The 1980s did give us cyberpunk fiction and its dismal predictions about the future of food – William Gibson is one of the many science fiction writers to mention artificial meat in a less optimistic register, and Margaret Atwood may be the contemporary author best known for it – but Churchill's predictions, like those of so many others, came to naught. And there are commentators who think that cultured meat will never really happen, either because of insuperable technical challenges or the impossibility of producing the substance cheaply enough. 

Literally predicting the future of cultured meat is of course impossible, but since August 2013's hamburger demonstration in London, where the work of Professor Mark Post's laboratory was unveiled, speculations have abounded. There are conferences and symposia on cultured meat, and the Dutch arts collective Next Nature is producing a Cultured Meat Cookbook  – actually a project meant to grow the conversation, rather than provide cooking instructions for an as-yet-unavailable ingredient.

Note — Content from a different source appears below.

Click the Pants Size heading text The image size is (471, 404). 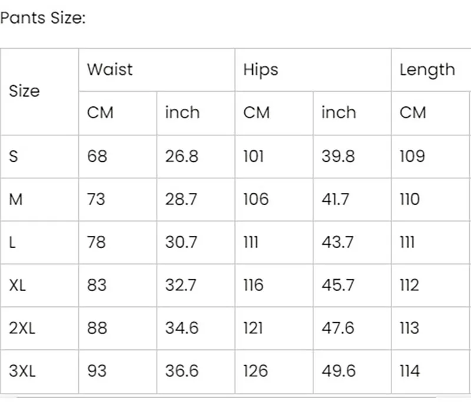click(43, 18)
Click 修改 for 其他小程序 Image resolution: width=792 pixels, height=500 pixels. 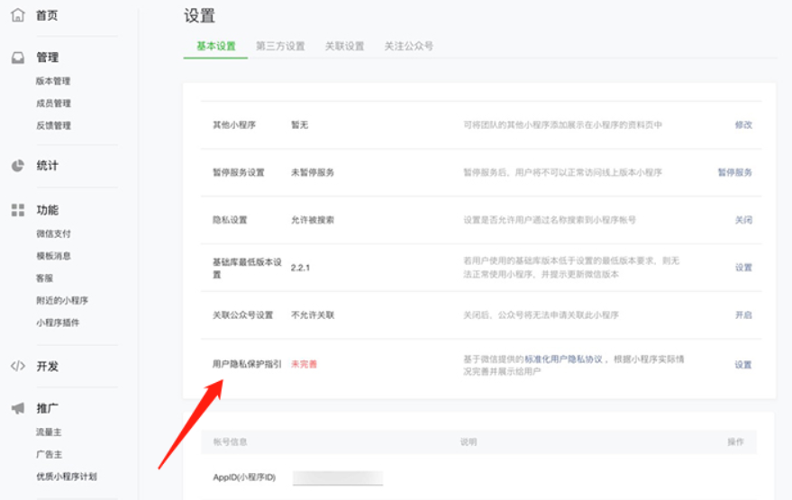tap(742, 125)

The organization New Harvest acts as a hub connecting researchers and other interested parties, and encouraging discussions of cultured meat. We're in what Disney would call the “Imagineering” stage, in other words, and some of Silicon Valley's biggest investors are starting to contribute to the cause. If true prediction is beyond our powers, a few things do seem certain, and we can clear up a few misconceptions about cultured meat now:

  • Cultured meat is not going to appear on your supermarket shelves in 2014. Or in 2015. While no prediction is reliable, the most wildly optimistic promoters of the technology don't think it will reach markets for another ten years. Twenty seems more likely.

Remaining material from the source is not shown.